When the power goes out

There's been trouble at the camp, that is to say, that the electricity at my grandparent's camp hasn't worked all summer, namely to run a few lights. It's been insignificant to me personally, but they've been trying to figure out why. For a number of years solar panels and a small wind turbine have been used to produce what little power was needed to pump water into the plumbing system and run a few lights and the radio from time to time. As its a camp that no one uses around the clock its not critical to anyone's comfort to have the electricity operational 24-7, and yet, the problem lingers. It seems to be the inverter--perhaps.

This little electrical problem has me thinking about our plans to be completely off grid in our house!
Despite plans to have a generator, loads of batteries, solar panels, gas appliances, and whatever else we learn we will need, this trouble with the power at the camp causes me to wonder about many things, such as how long should inverters last? How are they fixed? Easily? Expensively? Who fixes these things? (We'll have to learn to do it!?!) And can we really live like this?
This snow and ice took out power for days around Christmas last year.

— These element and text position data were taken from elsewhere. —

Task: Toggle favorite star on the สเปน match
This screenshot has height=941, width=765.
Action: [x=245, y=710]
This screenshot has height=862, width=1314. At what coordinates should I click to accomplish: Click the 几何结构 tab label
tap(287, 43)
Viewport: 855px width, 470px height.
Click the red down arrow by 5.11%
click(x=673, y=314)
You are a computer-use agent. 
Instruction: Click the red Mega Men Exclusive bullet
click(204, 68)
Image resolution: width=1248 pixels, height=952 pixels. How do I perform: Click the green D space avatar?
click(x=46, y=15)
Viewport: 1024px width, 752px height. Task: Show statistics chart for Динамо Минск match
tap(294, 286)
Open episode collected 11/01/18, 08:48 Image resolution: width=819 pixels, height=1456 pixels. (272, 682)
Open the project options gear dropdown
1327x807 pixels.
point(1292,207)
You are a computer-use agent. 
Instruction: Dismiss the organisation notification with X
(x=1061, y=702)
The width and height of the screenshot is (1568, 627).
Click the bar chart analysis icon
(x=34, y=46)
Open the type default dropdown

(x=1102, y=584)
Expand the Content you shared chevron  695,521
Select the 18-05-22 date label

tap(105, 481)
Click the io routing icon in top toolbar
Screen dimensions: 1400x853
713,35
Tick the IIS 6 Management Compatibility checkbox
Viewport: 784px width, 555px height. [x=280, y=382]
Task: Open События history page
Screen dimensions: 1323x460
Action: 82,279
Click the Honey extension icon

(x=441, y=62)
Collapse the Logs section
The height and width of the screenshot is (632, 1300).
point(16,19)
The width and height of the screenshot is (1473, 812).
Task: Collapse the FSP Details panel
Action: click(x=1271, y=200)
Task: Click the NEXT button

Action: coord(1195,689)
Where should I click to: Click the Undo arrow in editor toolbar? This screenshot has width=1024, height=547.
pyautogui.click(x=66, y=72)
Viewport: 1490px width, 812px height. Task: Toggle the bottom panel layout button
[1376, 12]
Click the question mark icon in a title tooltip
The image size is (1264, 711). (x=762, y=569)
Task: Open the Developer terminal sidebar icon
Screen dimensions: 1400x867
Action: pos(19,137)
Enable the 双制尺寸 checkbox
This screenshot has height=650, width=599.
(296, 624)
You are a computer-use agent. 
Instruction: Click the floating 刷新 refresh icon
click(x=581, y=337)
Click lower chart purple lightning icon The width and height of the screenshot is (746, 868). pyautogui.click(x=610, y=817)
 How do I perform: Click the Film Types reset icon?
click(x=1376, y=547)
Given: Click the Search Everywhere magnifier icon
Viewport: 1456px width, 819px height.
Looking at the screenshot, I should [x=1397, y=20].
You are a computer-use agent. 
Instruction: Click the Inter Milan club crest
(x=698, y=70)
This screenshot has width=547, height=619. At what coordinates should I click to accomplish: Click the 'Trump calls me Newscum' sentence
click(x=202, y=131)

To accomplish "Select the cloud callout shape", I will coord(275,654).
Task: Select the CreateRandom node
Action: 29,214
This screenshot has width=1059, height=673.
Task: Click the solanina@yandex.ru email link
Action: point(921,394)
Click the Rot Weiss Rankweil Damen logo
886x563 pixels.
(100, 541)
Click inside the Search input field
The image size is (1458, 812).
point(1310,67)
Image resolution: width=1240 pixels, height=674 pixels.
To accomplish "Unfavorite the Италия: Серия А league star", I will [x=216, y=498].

A main reason we plan to be off-grid is because when the power company gave us our estimate to stand poles, run wire, and do whatever needed to be done to get us on line, the price tag was bigger than expected. Also, the nature of the road and area we are building in is that in the winter, invariably, if the power is goes out, it goes out big and for days. That area is not a high traffic or business area at all, and therefore is last on the list of outage repair work orders. So there are two benefits we see--we can dump all that money we'd be paying to the electricity company into a system that would be ours and eventually (they say 10 years) pay for itself, and we'd be no worse off when the on line system went down.

So much of our entire planning has been centered around using the sun as our main energy source-- the clearing of our land, the position of the buildings, solar panels, windows, kitchen, etc., etc.--that it would be silly to think about paying for our power now, and yet, I have my moments of doubt (I have many of those concerning this project) about living off the grid and how it will all work.